The Federal Court of Justice (Bundesgerichtshof, BGH) will create a new criminal panel on 1 July 2026 to handle mounting workloads.
Chairman Jürgen Schäfer, who heads the third criminal panel, told “Frankfurter Rundschau” in a recent interview that the new panel will be the BGH’s seventh criminal division.
In recent years the number of appeals has risen sharply: on average 3,100 verdicts were appealed per year before 2024, more than 3,700 cases were filed in 2024, and Schäfer expects around 3,900 appeals in 2025. The criminal panels must absorb a 26 % increase, while the civil panels have seen their case loads fall. The addition of a seventh panel is a response to this imbalance.

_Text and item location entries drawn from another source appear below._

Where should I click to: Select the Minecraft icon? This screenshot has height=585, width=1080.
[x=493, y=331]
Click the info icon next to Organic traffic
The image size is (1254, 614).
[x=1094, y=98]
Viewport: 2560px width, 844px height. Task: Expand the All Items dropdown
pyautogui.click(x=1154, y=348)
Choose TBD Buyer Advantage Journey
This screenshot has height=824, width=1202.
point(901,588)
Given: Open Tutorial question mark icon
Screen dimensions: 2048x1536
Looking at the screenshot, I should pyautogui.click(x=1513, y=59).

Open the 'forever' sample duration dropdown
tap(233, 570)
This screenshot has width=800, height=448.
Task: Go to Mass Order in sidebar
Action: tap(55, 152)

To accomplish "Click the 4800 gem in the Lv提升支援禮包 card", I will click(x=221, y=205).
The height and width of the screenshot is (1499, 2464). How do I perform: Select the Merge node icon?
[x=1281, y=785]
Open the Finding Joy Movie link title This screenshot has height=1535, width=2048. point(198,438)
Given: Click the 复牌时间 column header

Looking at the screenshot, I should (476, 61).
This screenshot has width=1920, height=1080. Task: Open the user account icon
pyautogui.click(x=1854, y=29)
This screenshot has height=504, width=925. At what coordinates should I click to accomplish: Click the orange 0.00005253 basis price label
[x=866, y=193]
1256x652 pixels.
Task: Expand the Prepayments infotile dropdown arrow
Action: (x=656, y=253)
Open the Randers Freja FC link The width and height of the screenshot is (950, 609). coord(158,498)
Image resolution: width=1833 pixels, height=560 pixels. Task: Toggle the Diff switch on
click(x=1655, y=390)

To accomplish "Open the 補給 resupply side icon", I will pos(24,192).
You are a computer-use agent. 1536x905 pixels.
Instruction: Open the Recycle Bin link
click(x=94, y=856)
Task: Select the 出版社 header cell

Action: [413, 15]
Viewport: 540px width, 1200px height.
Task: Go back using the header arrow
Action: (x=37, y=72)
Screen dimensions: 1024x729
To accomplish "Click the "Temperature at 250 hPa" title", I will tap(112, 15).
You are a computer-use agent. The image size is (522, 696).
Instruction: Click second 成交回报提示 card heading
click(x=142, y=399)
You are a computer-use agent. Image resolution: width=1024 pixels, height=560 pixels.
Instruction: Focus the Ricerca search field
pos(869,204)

The new panel will not be based in the BGH’s headquarters in Karlsruhe. Because of the “Rutschklausel” agreed at German reunification in 1990, both the Federal Constitutional Court and the BGH are required to keep their main seats in Karlsruhe, but each new criminal panel must be located in Leipzig. The fifth panel was the first to be established in the east, and the sixth panel was added in 2020; the seventh panel will begin its work in Leipzig this year.
Schäfer also noted that the new panel will include six judges aside from the chair. Those judges currently hold positions in the civil division and will be reallocated to the criminal side.